Following the success of a puffin camera in the BBC series Simon King’s Shetland Diaries, the RSPB set up “A Date with Nature at Sumburgh Head”, one of a series of projects across the UK which are all about getting people closer to wildlife.

Sumburgh-based Date with Nature assistant Newton Harper said: “What I want to do is make people even more passionate about Shetland’s seabirds, especially puffins, or tammy nories as they are known in the islands.

“Sumburgh Head is one of the most accessible places in Britain to see puffins and now with our puffincam people can also watch the puffins from the comfort of their own home. Puffins are perhaps the nation’s favourite seabirds and I have heard that people are watching the camera from dawn to dusk.”

Images from the cameras are fed live to a screen inside the Sumburgh Lighthouse engine room and via the internet at www.shetland.org and www.rspb.org.uk/shetlandsummer

There are two cameras in place, one inside and one outside the burrow, which have been revealing all sorts of behaviour.

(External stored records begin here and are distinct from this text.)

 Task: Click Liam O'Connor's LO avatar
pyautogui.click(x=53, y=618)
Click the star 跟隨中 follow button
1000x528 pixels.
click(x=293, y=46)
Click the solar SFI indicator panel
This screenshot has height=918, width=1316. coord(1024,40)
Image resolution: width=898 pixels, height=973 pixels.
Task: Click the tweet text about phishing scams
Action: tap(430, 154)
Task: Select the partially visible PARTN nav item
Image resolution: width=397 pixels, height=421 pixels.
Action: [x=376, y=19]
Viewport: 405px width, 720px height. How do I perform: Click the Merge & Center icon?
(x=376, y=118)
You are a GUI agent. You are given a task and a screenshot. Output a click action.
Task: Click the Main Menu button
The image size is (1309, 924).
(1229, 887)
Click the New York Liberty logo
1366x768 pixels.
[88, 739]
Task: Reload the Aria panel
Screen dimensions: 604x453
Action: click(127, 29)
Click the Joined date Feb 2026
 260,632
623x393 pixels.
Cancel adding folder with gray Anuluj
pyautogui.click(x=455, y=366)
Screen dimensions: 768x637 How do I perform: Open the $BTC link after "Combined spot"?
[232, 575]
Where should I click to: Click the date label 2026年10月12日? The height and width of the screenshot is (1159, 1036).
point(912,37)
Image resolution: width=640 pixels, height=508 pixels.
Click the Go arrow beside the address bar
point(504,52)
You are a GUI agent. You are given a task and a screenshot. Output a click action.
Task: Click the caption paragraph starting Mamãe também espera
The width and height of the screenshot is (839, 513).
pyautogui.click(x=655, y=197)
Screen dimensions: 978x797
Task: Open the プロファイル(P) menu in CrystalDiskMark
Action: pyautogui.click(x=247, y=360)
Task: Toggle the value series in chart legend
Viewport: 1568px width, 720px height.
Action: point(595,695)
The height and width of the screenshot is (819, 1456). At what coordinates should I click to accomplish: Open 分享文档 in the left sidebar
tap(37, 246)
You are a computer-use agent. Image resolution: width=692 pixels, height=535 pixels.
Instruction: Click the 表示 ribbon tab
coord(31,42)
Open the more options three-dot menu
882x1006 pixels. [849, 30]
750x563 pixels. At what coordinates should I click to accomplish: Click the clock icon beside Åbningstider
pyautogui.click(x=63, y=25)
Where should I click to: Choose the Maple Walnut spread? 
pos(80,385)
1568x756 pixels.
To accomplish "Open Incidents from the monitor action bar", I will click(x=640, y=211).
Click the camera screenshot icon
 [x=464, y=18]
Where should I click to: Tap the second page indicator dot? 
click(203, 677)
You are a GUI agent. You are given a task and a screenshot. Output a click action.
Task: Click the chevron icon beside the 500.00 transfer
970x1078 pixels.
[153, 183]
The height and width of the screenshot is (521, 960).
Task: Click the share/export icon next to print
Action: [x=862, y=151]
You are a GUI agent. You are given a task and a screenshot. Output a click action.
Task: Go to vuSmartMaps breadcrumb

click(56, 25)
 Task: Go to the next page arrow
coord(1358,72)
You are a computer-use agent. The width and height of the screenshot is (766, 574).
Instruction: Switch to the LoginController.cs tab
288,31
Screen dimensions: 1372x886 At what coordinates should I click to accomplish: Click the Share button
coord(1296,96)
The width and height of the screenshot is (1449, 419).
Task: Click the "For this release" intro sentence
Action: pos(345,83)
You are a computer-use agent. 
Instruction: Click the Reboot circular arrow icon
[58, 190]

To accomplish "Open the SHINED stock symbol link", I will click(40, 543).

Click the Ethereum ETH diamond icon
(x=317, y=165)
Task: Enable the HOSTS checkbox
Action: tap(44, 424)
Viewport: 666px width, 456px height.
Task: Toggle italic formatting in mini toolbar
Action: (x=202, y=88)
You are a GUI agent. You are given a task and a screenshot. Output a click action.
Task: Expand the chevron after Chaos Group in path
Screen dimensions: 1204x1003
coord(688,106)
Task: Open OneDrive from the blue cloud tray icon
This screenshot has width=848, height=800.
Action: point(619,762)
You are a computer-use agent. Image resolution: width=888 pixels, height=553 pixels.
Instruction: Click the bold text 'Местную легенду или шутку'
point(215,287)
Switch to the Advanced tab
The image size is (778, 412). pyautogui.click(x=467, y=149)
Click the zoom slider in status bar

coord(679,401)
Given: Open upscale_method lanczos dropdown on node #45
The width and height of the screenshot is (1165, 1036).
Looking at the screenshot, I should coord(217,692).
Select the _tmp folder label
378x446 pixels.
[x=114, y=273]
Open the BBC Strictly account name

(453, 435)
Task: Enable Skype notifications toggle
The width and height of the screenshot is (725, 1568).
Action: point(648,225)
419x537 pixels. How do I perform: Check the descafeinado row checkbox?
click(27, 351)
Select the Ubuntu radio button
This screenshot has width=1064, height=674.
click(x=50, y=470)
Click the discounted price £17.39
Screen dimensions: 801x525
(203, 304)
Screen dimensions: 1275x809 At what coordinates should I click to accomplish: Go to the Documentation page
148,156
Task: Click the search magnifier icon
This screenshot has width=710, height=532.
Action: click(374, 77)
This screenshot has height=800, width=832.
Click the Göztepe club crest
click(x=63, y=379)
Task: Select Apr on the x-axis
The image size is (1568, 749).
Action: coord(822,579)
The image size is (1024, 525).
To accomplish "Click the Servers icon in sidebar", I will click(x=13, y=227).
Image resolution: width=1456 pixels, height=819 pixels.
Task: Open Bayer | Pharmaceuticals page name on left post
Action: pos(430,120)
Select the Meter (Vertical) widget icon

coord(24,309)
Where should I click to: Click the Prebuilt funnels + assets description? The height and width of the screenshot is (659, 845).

Sumburgh Head warden Helen Moncrieff said: “The egg was first seen on 6th May and since then the puffin has generally just sat there incubating it. It may sound boring, but it’s amazing what compulsive viewing it is.

“There has been a couple of times when the puffin has been absent for over 10 hours causing a bit of anxiety for all who have been watching, and there’s been some intimate views of puffins billing which is a bit like a puffins version of having a snog.

“We estimate the egg will hatch around the 14th to 17th June. To see a puffin hatch live on screen will be truly amazing. I hope that as well as watching the puffincam people will come to Sumburgh Head to experience the seabird colony for themselves, including the sounds and smells adds to the spectacle.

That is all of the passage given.